1. **Source mapping and ingest** We map every knowledge source: documents, wikis, databases, help centres, ticket history, and the APIs behind them. Ingestion captures content with its permissions and provenance intact. We decide per source whether it is indexed for retrieval, compiled into the knowledge library, or both, before any answering is wired up.
2. **Compile and ground** An LLM compiles raw sources into structured, interlinked knowledge pages, so the system reasons over distilled knowledge rather than rediscovering it per query. Vector retrieval grounds answers where freshness matters. Together they produce cited answers that stay accurate as the underlying sources change over time.
3. **Access and accuracy** Role-based access control and per-source permissions are enforced at retrieval time, so users only see what they are cleared for. An evaluation harness scores answer accuracy, citation correctness, and freshness. Low-confidence answers defer to a human or a source link rather than guessing at a response.
4. **Maintenance and handover** A scheduled pipeline recompiles changed sources and versions the knowledge library, so updates flow through without a rebuild. Usage analytics surface gaps and stale answers.
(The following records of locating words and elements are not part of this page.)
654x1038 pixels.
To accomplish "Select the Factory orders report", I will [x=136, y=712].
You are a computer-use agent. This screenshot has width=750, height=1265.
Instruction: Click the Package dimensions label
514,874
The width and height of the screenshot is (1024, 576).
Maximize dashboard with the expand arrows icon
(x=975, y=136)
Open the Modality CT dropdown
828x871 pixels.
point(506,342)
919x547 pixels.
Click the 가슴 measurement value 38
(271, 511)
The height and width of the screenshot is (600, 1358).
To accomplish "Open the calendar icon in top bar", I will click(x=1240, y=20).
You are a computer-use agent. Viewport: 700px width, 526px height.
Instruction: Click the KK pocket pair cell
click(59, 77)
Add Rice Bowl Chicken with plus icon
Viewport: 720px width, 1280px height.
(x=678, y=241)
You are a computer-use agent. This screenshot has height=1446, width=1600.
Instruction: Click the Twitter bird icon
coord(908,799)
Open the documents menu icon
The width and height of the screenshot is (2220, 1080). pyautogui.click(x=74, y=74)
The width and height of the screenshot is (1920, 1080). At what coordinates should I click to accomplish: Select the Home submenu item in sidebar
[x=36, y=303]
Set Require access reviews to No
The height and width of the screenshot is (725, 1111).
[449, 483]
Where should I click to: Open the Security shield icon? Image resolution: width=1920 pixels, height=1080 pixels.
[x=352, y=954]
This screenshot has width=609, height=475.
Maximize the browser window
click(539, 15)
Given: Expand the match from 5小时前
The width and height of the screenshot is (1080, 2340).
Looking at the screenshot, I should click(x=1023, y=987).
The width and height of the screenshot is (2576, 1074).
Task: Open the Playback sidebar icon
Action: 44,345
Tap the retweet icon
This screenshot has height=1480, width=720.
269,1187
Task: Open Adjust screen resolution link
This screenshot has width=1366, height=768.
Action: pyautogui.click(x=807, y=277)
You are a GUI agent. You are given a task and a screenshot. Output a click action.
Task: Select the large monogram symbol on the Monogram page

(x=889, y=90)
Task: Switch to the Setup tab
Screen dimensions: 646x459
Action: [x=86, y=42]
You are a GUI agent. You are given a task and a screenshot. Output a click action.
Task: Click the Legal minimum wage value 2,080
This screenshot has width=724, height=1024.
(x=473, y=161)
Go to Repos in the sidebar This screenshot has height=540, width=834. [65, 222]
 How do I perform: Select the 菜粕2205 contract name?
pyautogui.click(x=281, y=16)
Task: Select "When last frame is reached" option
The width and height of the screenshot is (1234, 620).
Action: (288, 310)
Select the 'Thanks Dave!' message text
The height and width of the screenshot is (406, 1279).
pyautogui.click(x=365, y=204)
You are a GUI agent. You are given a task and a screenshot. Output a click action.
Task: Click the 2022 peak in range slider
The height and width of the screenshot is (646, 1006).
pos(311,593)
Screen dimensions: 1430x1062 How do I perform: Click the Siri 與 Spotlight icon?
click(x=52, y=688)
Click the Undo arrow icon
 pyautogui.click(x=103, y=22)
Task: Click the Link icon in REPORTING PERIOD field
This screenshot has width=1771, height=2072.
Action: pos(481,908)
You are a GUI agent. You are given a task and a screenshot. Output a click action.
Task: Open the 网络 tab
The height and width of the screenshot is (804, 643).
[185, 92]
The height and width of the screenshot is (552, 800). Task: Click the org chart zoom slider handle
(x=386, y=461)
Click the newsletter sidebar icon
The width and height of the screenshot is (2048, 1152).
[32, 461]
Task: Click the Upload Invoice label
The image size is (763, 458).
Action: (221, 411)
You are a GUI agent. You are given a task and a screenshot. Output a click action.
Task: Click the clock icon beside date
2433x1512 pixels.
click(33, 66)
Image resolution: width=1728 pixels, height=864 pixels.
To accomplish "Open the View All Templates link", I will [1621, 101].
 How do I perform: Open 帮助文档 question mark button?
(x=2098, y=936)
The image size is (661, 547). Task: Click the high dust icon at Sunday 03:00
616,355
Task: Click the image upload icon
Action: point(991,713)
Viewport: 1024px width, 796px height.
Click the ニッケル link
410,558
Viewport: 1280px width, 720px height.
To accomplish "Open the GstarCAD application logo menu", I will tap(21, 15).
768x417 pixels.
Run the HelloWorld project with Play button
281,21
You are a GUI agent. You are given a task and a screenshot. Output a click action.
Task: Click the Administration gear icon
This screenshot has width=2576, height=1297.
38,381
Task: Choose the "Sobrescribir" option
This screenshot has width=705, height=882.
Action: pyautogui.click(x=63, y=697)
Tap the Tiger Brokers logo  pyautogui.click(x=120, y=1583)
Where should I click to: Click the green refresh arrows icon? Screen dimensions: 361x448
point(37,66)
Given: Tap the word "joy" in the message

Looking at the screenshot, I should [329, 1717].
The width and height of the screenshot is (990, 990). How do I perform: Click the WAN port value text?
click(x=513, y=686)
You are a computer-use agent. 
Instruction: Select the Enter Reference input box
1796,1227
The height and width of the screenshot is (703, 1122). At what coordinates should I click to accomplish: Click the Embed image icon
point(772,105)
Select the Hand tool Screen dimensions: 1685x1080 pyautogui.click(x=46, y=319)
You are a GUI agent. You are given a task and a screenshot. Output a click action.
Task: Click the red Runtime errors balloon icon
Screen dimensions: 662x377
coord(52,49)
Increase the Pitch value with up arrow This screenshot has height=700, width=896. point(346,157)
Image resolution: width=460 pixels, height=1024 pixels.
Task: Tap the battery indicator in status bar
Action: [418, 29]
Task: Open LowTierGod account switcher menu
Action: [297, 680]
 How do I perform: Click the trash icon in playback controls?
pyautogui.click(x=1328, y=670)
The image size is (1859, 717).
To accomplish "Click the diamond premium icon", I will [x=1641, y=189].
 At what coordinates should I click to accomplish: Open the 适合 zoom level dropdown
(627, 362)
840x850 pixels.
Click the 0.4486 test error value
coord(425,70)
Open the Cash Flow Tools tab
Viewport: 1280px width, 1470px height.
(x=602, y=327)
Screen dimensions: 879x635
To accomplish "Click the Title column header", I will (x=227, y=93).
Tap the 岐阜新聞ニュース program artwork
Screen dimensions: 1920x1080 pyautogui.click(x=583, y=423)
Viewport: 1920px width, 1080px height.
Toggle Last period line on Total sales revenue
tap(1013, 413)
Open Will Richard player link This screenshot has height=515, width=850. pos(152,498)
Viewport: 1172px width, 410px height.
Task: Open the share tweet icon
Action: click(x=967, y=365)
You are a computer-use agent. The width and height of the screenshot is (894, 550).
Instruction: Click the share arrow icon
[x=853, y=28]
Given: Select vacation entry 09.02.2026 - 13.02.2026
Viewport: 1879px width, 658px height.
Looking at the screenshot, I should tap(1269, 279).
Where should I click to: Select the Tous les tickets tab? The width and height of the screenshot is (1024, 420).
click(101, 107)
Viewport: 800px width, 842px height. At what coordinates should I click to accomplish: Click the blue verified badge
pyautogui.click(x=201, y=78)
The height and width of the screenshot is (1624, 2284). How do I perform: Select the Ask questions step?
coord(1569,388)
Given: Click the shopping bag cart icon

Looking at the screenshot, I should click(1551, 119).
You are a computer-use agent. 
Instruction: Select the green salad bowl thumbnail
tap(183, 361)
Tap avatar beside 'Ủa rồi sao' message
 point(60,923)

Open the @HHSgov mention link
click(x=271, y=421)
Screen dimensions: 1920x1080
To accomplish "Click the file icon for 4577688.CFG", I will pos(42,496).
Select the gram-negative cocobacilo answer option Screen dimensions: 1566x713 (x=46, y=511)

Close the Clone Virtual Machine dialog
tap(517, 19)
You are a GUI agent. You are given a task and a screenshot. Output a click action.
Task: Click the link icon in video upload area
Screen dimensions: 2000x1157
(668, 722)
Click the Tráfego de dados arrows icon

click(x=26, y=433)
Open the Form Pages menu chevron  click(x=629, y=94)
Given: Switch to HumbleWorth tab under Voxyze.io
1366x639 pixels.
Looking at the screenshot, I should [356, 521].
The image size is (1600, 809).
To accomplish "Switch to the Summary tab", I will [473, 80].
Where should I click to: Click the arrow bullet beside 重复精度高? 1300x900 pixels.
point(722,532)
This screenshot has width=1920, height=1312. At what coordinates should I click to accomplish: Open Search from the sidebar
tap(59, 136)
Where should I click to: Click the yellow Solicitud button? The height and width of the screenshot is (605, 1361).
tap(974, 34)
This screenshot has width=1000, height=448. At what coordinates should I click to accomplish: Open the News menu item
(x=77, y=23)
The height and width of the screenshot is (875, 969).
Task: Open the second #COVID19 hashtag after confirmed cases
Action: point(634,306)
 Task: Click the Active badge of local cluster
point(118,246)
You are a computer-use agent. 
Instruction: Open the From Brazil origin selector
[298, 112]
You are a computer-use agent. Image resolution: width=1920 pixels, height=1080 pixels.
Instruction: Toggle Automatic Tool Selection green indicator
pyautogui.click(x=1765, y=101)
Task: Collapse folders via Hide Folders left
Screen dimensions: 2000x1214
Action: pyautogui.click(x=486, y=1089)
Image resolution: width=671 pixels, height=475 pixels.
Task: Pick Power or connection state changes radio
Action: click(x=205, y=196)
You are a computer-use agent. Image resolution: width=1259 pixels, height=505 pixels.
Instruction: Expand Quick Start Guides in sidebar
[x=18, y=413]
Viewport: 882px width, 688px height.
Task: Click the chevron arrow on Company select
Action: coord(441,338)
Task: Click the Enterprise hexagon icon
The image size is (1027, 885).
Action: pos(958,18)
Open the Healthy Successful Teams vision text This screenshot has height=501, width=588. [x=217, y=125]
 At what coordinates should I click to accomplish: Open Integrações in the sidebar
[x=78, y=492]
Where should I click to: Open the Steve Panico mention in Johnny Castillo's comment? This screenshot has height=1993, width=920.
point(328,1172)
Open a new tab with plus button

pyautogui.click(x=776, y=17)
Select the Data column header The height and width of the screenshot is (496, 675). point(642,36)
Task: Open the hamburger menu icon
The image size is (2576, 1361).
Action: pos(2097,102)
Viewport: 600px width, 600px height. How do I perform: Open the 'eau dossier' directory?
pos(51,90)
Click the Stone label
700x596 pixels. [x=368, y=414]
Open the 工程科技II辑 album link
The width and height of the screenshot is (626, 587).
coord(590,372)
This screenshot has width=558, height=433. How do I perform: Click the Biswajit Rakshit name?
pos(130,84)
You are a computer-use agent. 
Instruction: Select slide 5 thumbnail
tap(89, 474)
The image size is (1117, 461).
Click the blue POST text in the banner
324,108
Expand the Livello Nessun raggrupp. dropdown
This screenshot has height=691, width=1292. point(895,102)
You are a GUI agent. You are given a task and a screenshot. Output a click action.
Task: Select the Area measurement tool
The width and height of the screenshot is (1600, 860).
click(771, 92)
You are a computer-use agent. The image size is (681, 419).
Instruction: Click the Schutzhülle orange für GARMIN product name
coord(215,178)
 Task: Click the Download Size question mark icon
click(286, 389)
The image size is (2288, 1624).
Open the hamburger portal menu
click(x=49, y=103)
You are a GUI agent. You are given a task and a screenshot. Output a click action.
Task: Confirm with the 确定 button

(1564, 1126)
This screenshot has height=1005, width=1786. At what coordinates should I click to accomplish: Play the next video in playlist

We hand over with a runbook so your team owns ingestion, permissions, and the evaluation set without re-engineering the system.

## Tech stack



OpenAI (Models), Anthropic (Models), pgvector (Vector store), PostgreSQL (Store), Markdown (Knowledge library), LangChain (Orchestration), Redis (Caching), Sentry (Observability)

## When this fits



### Fits when



- Your teams or customers waste time hunting for answers across scattered sources.
- You have documents, wikis, and tickets that change and must stay accurate.
- You need access controls so answers respect who is allowed to see what.



### Does not fit when



- You only need a single document searched once - a knowledge base is overkill.
- Your content is fully public and a standard search box already serves it.
- You expect answers with no source grounding - we build cited, verifiable systems.

## FAQ



### What is an AI knowledge base?

An AI knowledge base answers questions from your organisation's documents, wikis, and tickets, returning cited answers scoped to each user's permissions. Instead of returning a list of files to read, it gives a direct, grounded answer with links to the source, so teams and customers find accurate information in seconds rather than searching.

### How is your approach different from a standard RAG chatbot?

Standard RAG chunks your files and retrieves passages per query, rediscovering knowledge every time. We add a compounding layer: an LLM compiles sources into a maintained, interlinked knowledge library, so the system reasons over distilled knowledge. Retrieval still grounds time-sensitive facts. The result is more accurate on complex, cross-document questions.

### How do you keep answers accurate as our content changes?

A scheduled pipeline recompiles changed sources and versions the knowledge library, so updates flow through without a rebuild, and an evaluation harness scores freshness and citation correctness continuously. Where a source is stale or confidence is low, the system links to the source or defers to a human rather than answering with outdated information.

### Can it respect who is allowed to see what?

Yes. Role-based access control and per-source permissions are enforced at retrieval time, not bolted on after. A user only receives answers built from sources they are cleared to access, and the system never leaks restricted content through a generated summary. Permission boundaries are an architecture decision, scoped at ingest.